Check out our latest work! ACFR researchers will be presenting the following papers and keynote at the flagship robotics conference IEEE International Conference on Robotics and Automation (ICRA 2023), to be held in London May 29 – June 2:
Improving benthic classification using resolution scaling and SymmNet Unsupervised Domain Adaptation
Heather Doig, Oscar Pizarro and Stefan Williams
Autonomous Underwater Vehicles (AUVs) are used to conduct regular photographic surveys of marine environments to characterise and monitor the composition and diversity of the benthos. Using machine learning classifiers for this task is limited due to the low numbers of annotations available and the fine-grained classes involved. Added to this complexity, there is a domain shift between images taken during different AUV surveys due to changes in camera systems, imaging altitude, illumination and water column properties leading to a drop in classification performance for images from a different survey where some or all these elements may have changed. This paper proposes a framework to improve the performance of a benthic morphospecies classifier when used to classify images from a different survey compared to the training data. Using Unsupervised Domain Adaptation with an efficient bilinear pooling layer and image scaling to normalise spatial resolution, improved classification accuracy can be achieved. Our approach was tested on two datasets with images from AUV surveys with different imaging payloads and locations. The results show that a significant increase in accuracy can be achieved for images from an AUV survey that differs from the training images when using the proposed framework.

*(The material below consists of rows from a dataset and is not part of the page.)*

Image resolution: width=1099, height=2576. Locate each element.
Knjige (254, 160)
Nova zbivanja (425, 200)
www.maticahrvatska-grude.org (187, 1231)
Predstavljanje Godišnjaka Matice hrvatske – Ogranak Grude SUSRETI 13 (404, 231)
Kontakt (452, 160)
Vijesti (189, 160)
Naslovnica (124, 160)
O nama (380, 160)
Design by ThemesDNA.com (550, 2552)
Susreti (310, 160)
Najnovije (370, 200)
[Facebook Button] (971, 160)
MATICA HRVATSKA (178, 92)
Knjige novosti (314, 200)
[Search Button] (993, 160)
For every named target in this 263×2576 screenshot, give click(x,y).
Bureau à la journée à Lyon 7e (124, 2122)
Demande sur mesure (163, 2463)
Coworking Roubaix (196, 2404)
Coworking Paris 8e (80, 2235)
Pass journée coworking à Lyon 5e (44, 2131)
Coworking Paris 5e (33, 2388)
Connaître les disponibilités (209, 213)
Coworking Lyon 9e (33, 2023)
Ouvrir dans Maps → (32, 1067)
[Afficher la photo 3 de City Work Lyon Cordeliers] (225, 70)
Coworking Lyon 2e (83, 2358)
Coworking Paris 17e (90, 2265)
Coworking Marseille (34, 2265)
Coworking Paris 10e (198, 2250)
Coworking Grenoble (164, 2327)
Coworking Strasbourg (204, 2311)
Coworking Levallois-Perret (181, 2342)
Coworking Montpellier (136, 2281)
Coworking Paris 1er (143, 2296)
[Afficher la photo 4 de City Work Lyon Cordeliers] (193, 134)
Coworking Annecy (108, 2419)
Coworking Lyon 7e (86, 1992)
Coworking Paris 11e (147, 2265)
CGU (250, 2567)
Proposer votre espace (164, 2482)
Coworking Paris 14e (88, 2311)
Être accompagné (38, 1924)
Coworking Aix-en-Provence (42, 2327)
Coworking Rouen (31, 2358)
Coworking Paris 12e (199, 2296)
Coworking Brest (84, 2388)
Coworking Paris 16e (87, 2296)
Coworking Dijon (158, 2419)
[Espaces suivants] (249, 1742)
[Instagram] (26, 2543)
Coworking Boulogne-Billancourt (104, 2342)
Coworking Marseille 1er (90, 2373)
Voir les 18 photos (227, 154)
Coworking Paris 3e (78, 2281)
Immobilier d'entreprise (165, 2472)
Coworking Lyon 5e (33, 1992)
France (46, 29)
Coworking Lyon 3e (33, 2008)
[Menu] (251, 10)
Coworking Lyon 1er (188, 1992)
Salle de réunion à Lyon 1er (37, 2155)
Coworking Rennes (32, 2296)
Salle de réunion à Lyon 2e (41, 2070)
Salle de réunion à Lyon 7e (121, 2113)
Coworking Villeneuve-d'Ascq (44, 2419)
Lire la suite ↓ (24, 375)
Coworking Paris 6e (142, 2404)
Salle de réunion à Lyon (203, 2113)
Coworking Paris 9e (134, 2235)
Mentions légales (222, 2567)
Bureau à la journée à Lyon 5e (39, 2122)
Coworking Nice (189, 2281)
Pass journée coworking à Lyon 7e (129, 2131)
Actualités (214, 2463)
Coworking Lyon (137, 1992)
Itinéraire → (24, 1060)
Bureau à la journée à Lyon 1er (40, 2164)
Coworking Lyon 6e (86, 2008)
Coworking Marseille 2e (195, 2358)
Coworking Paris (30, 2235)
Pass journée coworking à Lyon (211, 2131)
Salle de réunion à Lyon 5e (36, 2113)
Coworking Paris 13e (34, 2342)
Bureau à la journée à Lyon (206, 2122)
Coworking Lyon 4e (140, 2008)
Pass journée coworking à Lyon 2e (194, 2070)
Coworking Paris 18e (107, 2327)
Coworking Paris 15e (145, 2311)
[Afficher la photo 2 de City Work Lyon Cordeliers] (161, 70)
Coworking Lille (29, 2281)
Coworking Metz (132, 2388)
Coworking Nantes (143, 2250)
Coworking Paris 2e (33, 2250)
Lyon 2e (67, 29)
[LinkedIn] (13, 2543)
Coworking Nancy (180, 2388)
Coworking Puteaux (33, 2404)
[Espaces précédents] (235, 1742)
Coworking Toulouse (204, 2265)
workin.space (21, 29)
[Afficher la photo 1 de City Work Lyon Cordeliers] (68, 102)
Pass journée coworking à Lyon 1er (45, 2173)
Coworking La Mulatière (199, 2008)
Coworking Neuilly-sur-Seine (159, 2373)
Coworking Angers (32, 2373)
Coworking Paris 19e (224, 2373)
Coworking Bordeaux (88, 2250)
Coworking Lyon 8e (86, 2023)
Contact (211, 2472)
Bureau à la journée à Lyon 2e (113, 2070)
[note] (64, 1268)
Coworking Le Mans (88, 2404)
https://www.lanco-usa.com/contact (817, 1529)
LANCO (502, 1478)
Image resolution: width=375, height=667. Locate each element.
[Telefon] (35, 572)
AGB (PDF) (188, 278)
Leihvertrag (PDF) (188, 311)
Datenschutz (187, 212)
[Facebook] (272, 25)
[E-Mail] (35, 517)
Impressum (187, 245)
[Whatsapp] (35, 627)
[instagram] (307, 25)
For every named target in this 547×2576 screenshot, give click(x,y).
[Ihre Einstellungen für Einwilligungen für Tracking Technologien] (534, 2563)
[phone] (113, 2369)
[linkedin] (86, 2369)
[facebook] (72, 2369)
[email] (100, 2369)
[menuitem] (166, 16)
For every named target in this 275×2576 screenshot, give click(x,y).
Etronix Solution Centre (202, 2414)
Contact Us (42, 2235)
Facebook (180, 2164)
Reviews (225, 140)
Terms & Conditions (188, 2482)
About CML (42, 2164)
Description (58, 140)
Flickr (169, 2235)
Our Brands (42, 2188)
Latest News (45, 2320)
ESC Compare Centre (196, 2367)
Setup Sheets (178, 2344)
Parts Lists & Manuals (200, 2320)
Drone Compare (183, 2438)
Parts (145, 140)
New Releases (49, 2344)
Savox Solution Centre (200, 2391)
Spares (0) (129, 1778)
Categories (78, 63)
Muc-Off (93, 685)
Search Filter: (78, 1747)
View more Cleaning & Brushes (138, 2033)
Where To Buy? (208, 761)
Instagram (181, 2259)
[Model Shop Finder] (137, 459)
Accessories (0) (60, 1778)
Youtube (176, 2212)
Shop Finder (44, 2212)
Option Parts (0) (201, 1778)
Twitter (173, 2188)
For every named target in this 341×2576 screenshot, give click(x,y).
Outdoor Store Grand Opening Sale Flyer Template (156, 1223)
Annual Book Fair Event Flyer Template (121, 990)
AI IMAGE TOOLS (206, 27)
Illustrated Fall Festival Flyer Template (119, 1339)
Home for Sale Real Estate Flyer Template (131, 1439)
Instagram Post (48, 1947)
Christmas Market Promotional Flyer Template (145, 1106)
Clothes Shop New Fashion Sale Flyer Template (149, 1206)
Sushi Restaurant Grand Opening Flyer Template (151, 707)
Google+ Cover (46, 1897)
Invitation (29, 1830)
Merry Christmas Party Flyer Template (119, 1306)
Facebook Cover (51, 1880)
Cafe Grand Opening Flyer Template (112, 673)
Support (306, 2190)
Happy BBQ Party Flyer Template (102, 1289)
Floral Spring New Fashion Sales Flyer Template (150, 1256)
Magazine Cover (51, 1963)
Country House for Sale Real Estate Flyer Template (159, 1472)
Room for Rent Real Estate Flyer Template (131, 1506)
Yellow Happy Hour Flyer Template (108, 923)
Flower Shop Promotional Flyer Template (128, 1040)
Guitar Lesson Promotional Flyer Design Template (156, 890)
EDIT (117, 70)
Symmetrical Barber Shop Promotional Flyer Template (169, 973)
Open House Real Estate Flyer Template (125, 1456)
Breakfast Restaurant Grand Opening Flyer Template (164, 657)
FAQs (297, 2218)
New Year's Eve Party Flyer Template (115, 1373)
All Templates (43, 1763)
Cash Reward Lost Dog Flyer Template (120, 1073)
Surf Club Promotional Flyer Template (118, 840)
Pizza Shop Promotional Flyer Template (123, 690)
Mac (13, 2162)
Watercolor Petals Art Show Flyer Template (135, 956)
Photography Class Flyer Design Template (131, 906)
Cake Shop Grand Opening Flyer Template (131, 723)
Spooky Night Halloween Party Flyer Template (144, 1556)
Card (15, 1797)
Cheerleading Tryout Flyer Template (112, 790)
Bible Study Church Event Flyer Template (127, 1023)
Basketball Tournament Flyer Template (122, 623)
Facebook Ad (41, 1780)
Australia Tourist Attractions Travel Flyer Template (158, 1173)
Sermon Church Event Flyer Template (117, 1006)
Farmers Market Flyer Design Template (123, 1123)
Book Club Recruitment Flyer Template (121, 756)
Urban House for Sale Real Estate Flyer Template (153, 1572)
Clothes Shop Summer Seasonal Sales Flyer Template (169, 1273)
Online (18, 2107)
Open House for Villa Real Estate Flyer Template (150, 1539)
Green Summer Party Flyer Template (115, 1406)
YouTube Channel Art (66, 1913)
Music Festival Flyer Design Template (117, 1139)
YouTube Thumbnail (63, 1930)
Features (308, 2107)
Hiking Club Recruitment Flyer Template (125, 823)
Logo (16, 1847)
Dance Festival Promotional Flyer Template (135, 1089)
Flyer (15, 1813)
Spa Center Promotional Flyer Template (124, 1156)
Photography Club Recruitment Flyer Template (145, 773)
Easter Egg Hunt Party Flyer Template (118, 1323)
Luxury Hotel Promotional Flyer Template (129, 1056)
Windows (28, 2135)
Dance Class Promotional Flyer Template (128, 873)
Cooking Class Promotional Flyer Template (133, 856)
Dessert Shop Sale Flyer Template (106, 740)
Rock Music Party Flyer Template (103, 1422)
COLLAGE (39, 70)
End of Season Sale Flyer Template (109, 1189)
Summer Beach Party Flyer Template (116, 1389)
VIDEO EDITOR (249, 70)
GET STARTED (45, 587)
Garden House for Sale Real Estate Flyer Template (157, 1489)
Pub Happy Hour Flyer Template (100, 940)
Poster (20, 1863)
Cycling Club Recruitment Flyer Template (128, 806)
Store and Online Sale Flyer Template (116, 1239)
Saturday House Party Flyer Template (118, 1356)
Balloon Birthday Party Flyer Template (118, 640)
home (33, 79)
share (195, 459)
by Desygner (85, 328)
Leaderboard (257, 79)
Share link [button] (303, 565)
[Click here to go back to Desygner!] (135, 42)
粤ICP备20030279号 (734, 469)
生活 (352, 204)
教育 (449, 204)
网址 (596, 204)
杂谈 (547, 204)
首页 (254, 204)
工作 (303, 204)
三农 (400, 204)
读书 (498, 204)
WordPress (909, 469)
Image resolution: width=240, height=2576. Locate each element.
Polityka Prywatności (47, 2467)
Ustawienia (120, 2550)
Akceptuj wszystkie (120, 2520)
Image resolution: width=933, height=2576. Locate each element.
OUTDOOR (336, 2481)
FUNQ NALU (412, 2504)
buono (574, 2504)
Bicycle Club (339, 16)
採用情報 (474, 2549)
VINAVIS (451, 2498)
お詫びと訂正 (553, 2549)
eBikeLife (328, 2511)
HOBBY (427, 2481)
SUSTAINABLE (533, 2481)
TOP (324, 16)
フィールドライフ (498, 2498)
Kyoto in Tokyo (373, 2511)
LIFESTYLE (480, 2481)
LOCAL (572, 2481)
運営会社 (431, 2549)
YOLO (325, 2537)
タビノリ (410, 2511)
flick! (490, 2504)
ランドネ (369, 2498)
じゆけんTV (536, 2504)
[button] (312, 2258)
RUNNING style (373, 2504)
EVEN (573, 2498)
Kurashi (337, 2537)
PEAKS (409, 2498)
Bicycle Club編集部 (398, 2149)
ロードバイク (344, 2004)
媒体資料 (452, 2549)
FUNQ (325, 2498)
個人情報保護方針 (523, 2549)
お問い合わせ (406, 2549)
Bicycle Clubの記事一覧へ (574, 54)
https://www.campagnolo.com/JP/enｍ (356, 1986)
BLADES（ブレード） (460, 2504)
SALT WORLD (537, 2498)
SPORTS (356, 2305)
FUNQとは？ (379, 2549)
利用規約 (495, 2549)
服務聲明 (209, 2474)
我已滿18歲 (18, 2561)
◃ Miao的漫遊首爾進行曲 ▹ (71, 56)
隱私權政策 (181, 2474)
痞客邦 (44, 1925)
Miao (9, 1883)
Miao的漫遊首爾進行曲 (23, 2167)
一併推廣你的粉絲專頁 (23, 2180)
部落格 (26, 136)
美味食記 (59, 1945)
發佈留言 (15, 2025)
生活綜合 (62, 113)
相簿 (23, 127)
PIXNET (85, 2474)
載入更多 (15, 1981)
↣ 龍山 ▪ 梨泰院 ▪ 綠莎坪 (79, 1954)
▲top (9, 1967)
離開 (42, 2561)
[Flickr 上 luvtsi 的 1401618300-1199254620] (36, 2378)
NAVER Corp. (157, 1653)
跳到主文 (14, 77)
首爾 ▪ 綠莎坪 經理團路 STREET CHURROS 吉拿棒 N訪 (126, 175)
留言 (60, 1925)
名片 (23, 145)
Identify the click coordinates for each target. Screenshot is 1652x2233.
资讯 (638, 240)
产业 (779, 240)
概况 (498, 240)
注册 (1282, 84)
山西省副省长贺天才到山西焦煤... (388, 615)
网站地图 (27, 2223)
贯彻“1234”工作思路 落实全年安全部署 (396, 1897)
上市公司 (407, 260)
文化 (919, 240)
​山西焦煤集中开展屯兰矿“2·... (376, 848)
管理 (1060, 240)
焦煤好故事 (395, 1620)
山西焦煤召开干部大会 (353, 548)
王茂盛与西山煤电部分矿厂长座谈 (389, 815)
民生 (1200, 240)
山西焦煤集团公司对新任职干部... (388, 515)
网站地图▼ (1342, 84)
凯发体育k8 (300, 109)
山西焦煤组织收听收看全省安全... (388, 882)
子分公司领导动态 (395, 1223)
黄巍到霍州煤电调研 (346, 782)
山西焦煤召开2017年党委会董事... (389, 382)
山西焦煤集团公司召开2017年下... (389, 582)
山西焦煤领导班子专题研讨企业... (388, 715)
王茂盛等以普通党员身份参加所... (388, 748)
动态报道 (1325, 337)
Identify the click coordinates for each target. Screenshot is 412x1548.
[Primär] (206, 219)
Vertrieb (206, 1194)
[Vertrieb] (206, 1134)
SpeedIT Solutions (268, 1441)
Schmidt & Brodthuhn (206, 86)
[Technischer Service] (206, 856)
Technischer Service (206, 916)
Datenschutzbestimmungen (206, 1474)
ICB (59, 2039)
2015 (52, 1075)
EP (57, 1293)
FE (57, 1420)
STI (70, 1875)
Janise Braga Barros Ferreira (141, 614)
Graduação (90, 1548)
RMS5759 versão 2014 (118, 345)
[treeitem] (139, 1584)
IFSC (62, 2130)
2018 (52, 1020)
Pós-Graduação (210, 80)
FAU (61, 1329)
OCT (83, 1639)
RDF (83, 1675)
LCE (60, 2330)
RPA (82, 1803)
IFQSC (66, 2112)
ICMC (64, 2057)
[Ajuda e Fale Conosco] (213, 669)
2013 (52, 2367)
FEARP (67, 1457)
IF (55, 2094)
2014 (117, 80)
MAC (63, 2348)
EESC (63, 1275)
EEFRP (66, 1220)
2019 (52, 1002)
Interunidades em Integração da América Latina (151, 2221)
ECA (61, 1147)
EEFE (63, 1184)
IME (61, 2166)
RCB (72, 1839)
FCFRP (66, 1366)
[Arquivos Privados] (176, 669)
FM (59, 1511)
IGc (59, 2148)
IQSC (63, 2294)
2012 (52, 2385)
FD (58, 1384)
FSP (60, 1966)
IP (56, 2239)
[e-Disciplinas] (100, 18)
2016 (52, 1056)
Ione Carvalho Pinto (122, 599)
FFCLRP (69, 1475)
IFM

Viewer-Centred Surface Completion for Unsupervised Domain Adaptation in 3D Object Detection
Darren Tsai, Julie Stephany Berrio Perez, Mao Shan, Eduardo Nebot, Stewart Worrall
Every autonomous driving dataset has a different configuration of sensors, originating from distinct geographic regions and covering various scenarios. As a result, 3D detectors tend to overfit the datasets they are trained on. This causes a drastic decrease in accuracy when the detectors are trained on one dataset and tested on another. We observe that lidar scan pattern differences form a large component of this reduction in performance. We address this in our approach, SEE-VCN, by designing a novel viewer-centred surface completion network (VCN) to complete the surfaces of objects of interest within an unsupervised domain adaptation framework, SEE . With SEE-VCN, we obtain a unified representation of objects across datasets, allowing the network to focus on learning geometry, rather than overfitting on scan patterns. By adopting a domain- invariant representation, SEE-VCN can be classed as a multi- target domain adaptation approach where no annotations or re-training is required to obtain 3D detections for new scan patterns. Through extensive experiments, we show that our approach outperforms previous domain adaptation methods in multiple domain adaptation settings.
NOCaL: Calibration-Free Semi-Supervised Learning of Odometry and Camera Intrinsics
Ryan Griffiths, Jack Naylor, Donald G. Dansereau
There are a multitude of emerging imaging technologies that could benefit robotics. However the need for bespoke models, calibration and low-level processing represents a key barrier to their adoption. In this work we present NOCaL, Neural odometry and Calibration using Light fields, a semi-supervised learning architecture capable of interpreting previously unseen cameras without calibration. NOCaL learns to estimate camera parameters, relative pose, and scene appearance. It employs a scene-rendering hypernetwork pretrained on a large number of existing cameras and scenes, and adapts to previously unseen cameras using a small supervised training set to enforce metric scale. We demonstrate NOCaL on rendered and captured imagery using conventional cameras, demonstrating calibration-free odometry and novel view synthesis. This work represents a key step toward automating the interpretation of general camera geometries and emerging imaging technologies.